Ajit Kumar Chordia of Khivraj Group, a leading residential and commercial space developer in Chennai, says inventory levels in the city have started to come down to about eight quarters’ sales. This has to drop to about 4-5 quarters’ stock before new launches get under way.
Chordia, who is also president of the Chennai chapter of Confederation of Real Estate Developers Association of India, says it is a buyer’s market for now. Yet, developers do not have much room to slash prices. “Whatever can be done has been done,” he feels.
Guideline values are continuously increasing, and VAT and new elements of service tax are all adding to the cost, as does inflation at 4-5 per cent a year.
Ravi Appaswamy of Appaswamy Real Estates, a premium builder with projects in the heart of the city, says that only those developers with land purchased at high costs are feeling the pressure of a slow market. Projects in a good location, with viable pricing, are in demand.
Appaswamy Real Estates does not have large unsold inventories, he claimed; “may be about 2-3 per cent of completed houses.”
Housing stocks in the city had increased because developers had been optimistic about projected growth, he felt.
Another Chennai-based developer with projects in the southern suburbs on the Old Mahabalipuram Road said apartments in Siruseri and Navalur, which had sold at ₹4,100/sft a couple of years ago are now being sold at about ₹3,800/sft. And these are apartments that are to be handed over in a couple of months. Under normal market conditions completed apartments should fetch a premium over apartments booked at launch.
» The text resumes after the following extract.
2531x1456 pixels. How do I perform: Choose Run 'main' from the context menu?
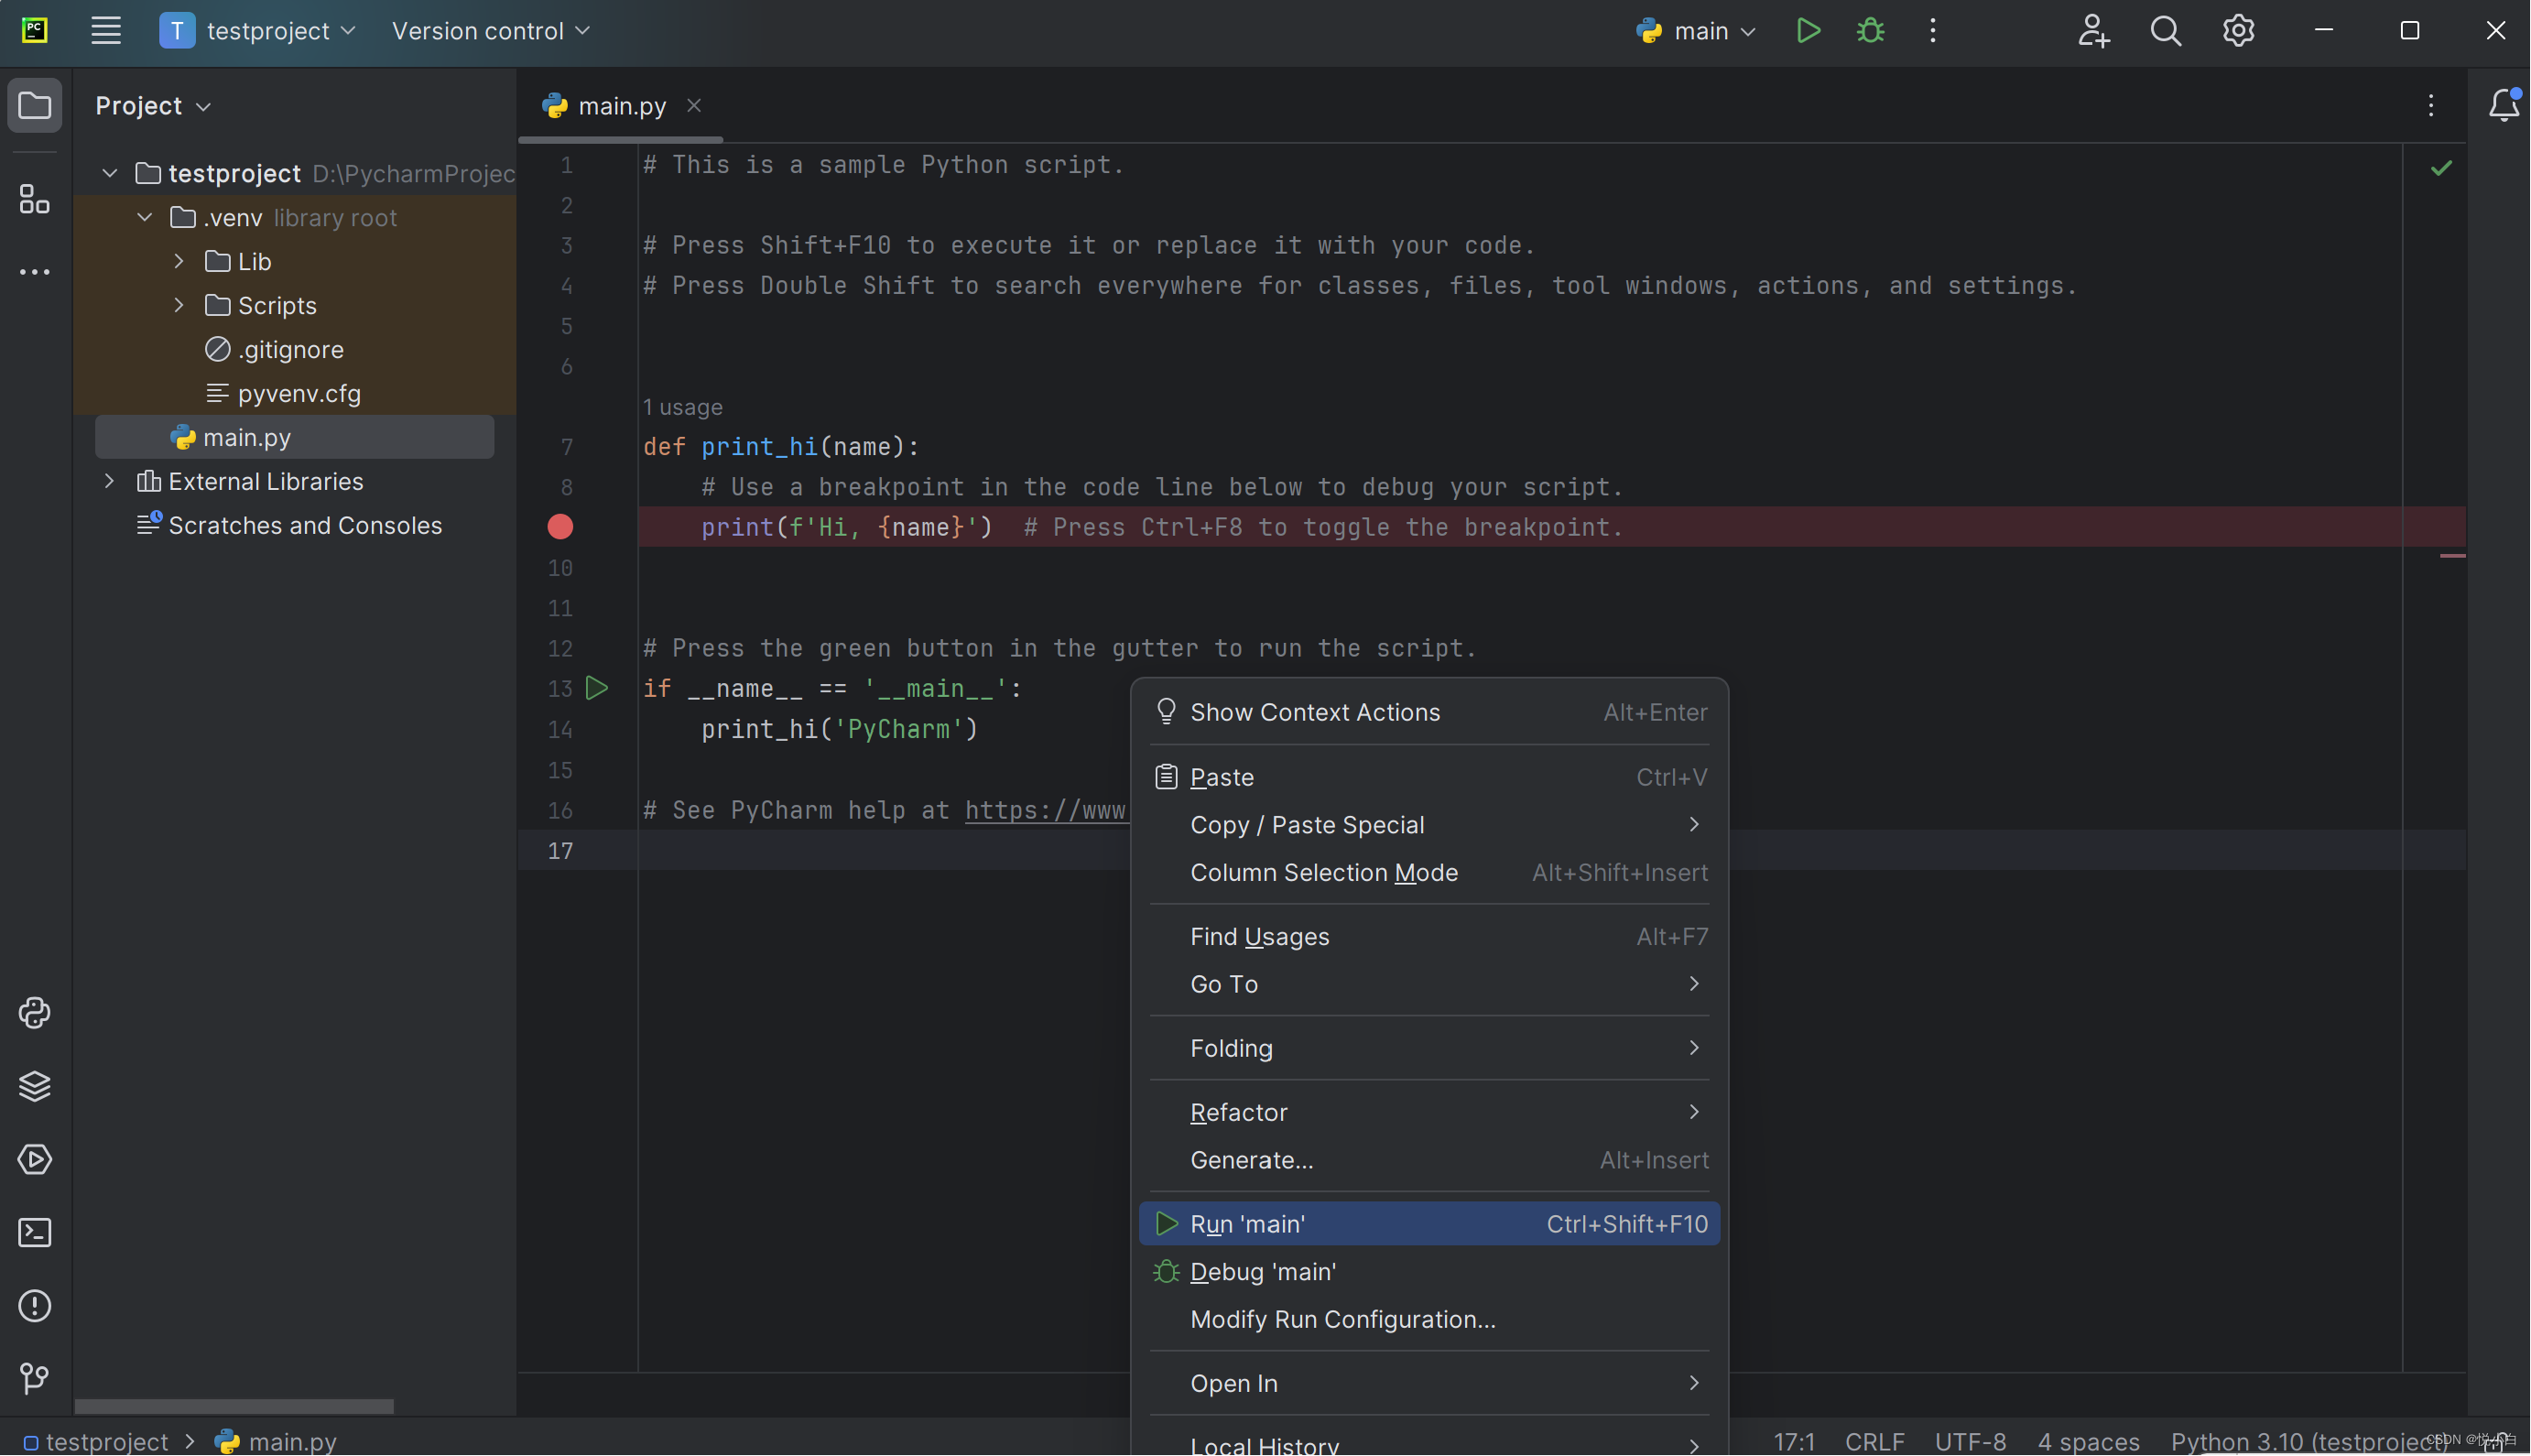coord(1247,1224)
So the price correction is not just ₹300, but more than twice that.
Srinivas Acharya, Managing Director, Sundaram BNP Paribas Home Finance, says private equity funding has helped buyers to hold on to stocks. Also, such funds demand a high rate of return, so there is some resistance to lowering prices. The high price that builders have paid for land limits their options.
According to international property consultants Jones Lang LaSalle, the capital value ranges around ₹12,000-15,000 a sq ft in T Nagar and Nungambakkam in the heart of the city; around ₹6,500-9,000 in Guindy, in the periphery; and ₹4,500-6,000 in Sholinganallur, further to the south.